[Input material Boundary: Start]
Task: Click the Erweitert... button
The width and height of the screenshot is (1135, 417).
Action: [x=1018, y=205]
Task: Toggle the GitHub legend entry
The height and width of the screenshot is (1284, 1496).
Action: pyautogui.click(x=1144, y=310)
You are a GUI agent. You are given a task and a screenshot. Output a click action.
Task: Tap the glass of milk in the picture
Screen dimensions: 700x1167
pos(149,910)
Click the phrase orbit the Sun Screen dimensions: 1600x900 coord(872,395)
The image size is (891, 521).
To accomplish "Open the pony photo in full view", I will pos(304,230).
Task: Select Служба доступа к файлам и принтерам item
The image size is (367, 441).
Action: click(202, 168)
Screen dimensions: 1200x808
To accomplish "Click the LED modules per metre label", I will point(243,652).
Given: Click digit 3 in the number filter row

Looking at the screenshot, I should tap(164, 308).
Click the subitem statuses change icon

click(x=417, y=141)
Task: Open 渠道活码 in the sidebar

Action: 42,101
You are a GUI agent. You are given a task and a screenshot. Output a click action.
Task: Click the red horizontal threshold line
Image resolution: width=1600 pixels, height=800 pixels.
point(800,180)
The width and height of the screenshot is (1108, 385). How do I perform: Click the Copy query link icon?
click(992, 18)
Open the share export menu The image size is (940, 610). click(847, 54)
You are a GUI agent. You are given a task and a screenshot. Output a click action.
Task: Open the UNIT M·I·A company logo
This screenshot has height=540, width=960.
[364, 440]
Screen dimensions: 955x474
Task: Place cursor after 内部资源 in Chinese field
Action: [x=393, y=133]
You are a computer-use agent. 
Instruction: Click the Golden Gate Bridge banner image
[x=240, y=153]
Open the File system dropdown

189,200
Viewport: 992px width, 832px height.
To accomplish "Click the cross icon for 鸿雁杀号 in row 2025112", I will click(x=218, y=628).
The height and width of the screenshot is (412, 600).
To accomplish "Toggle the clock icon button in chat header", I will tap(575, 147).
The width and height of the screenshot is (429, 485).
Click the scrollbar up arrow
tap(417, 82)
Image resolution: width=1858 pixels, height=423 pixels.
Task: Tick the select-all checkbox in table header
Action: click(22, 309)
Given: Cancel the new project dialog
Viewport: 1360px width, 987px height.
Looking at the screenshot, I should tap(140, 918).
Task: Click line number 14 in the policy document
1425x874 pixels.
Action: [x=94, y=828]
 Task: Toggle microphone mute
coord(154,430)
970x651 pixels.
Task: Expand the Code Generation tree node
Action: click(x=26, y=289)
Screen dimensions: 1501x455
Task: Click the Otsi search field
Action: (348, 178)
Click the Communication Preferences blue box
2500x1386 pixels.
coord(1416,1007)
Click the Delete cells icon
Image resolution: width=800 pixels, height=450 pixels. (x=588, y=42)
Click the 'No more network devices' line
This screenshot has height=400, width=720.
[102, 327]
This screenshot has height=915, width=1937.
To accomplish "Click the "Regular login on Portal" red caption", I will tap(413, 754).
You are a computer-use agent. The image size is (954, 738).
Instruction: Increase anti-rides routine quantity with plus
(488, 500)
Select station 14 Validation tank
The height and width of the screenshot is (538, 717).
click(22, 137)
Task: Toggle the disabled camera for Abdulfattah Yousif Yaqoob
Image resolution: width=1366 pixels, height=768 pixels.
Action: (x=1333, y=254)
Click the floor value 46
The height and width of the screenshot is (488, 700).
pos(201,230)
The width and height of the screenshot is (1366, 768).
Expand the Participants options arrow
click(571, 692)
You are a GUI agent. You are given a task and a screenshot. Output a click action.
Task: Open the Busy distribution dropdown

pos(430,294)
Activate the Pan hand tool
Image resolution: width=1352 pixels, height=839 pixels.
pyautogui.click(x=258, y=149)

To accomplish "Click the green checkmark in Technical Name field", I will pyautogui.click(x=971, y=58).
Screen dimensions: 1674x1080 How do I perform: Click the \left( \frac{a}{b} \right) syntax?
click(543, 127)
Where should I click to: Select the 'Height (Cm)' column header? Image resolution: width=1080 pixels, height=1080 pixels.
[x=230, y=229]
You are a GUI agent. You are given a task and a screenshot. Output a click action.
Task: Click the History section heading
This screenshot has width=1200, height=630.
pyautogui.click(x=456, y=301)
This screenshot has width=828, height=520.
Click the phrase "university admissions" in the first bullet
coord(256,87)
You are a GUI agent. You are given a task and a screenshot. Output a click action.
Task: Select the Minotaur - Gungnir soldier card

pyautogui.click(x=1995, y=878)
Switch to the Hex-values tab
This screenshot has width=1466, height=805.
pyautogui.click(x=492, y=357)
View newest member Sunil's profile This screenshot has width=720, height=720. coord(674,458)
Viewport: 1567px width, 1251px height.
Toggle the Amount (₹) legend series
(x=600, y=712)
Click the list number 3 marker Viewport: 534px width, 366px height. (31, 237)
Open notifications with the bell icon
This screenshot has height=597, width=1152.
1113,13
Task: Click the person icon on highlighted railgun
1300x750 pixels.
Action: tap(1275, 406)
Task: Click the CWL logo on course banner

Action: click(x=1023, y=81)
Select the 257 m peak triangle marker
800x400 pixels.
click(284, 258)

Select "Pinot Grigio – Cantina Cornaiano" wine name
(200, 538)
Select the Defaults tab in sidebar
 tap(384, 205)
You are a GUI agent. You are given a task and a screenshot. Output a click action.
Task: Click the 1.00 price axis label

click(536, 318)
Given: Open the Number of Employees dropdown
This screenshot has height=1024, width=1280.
[Input material Boundary: End]
◆ Activity ◆
Character for character, output the whole material above.

◆ Response area ◆
Task: Click the Erweitert... button
The width and height of the screenshot is (1135, 417).
Action: [x=1018, y=205]
Task: Toggle the GitHub legend entry
The height and width of the screenshot is (1284, 1496).
Action: pyautogui.click(x=1144, y=310)
You are a GUI agent. You are given a task and a screenshot. Output a click action.
Task: Tap the glass of milk in the picture
Screen dimensions: 700x1167
pos(149,910)
Click the phrase orbit the Sun Screen dimensions: 1600x900 coord(872,395)
The image size is (891, 521).
To accomplish "Open the pony photo in full view", I will pos(304,230).
Task: Select Служба доступа к файлам и принтерам item
The image size is (367, 441).
Action: click(202, 168)
Screen dimensions: 1200x808
To accomplish "Click the LED modules per metre label", I will point(243,652).
Given: Click digit 3 in the number filter row

Looking at the screenshot, I should tap(164, 308).
Click the subitem statuses change icon

click(x=417, y=141)
Task: Open 渠道活码 in the sidebar

Action: 42,101
You are a GUI agent. You are given a task and a screenshot. Output a click action.
Task: Click the red horizontal threshold line
Image resolution: width=1600 pixels, height=800 pixels.
point(800,180)
The width and height of the screenshot is (1108, 385). How do I perform: Click the Copy query link icon?
click(992, 18)
Open the share export menu The image size is (940, 610). click(847, 54)
You are a GUI agent. You are given a task and a screenshot. Output a click action.
Task: Open the UNIT M·I·A company logo
This screenshot has height=540, width=960.
[364, 440]
Screen dimensions: 955x474
Task: Place cursor after 内部资源 in Chinese field
Action: [x=393, y=133]
You are a computer-use agent. 
Instruction: Click the Golden Gate Bridge banner image
[x=240, y=153]
Open the File system dropdown

189,200
Viewport: 992px width, 832px height.
To accomplish "Click the cross icon for 鸿雁杀号 in row 2025112", I will click(x=218, y=628).
The height and width of the screenshot is (412, 600).
To accomplish "Toggle the clock icon button in chat header", I will tap(575, 147).
The width and height of the screenshot is (429, 485).
Click the scrollbar up arrow
tap(417, 82)
Image resolution: width=1858 pixels, height=423 pixels.
Task: Tick the select-all checkbox in table header
Action: click(22, 309)
Given: Cancel the new project dialog
Viewport: 1360px width, 987px height.
Looking at the screenshot, I should tap(140, 918).
Task: Click line number 14 in the policy document
1425x874 pixels.
Action: [x=94, y=828]
 Task: Toggle microphone mute
coord(154,430)
970x651 pixels.
Task: Expand the Code Generation tree node
Action: click(x=26, y=289)
Screen dimensions: 1501x455
Task: Click the Otsi search field
Action: (348, 178)
Click the Communication Preferences blue box
2500x1386 pixels.
coord(1416,1007)
Click the Delete cells icon
Image resolution: width=800 pixels, height=450 pixels. (x=588, y=42)
Click the 'No more network devices' line
This screenshot has height=400, width=720.
[102, 327]
This screenshot has height=915, width=1937.
To accomplish "Click the "Regular login on Portal" red caption", I will tap(413, 754).
You are a computer-use agent. The image size is (954, 738).
Instruction: Increase anti-rides routine quantity with plus
(488, 500)
Select station 14 Validation tank
The height and width of the screenshot is (538, 717).
click(22, 137)
Task: Toggle the disabled camera for Abdulfattah Yousif Yaqoob
Image resolution: width=1366 pixels, height=768 pixels.
Action: (x=1333, y=254)
Click the floor value 46
The height and width of the screenshot is (488, 700).
pos(201,230)
The width and height of the screenshot is (1366, 768).
Expand the Participants options arrow
click(571, 692)
You are a GUI agent. You are given a task and a screenshot. Output a click action.
Task: Open the Busy distribution dropdown

pos(430,294)
Activate the Pan hand tool
Image resolution: width=1352 pixels, height=839 pixels.
pyautogui.click(x=258, y=149)

To accomplish "Click the green checkmark in Technical Name field", I will pyautogui.click(x=971, y=58).
Screen dimensions: 1674x1080 How do I perform: Click the \left( \frac{a}{b} \right) syntax?
click(543, 127)
Where should I click to: Select the 'Height (Cm)' column header? Image resolution: width=1080 pixels, height=1080 pixels.
[x=230, y=229]
You are a GUI agent. You are given a task and a screenshot. Output a click action.
Task: Click the History section heading
This screenshot has width=1200, height=630.
pyautogui.click(x=456, y=301)
This screenshot has width=828, height=520.
Click the phrase "university admissions" in the first bullet
coord(256,87)
You are a GUI agent. You are given a task and a screenshot. Output a click action.
Task: Select the Minotaur - Gungnir soldier card

pyautogui.click(x=1995, y=878)
Switch to the Hex-values tab
This screenshot has width=1466, height=805.
pyautogui.click(x=492, y=357)
View newest member Sunil's profile This screenshot has width=720, height=720. coord(674,458)
Viewport: 1567px width, 1251px height.
Toggle the Amount (₹) legend series
(x=600, y=712)
Click the list number 3 marker Viewport: 534px width, 366px height. (31, 237)
Open notifications with the bell icon
This screenshot has height=597, width=1152.
1113,13
Task: Click the person icon on highlighted railgun
1300x750 pixels.
Action: tap(1275, 406)
Task: Click the CWL logo on course banner

Action: click(x=1023, y=81)
Select the 257 m peak triangle marker
800x400 pixels.
click(284, 258)

Select "Pinot Grigio – Cantina Cornaiano" wine name
(200, 538)
Select the Defaults tab in sidebar
 tap(384, 205)
You are a GUI agent. You are given a task and a screenshot. Output a click action.
Task: Click the 1.00 price axis label

click(536, 318)
Given: Open the Number of Employees dropdown
This screenshot has height=1024, width=1280.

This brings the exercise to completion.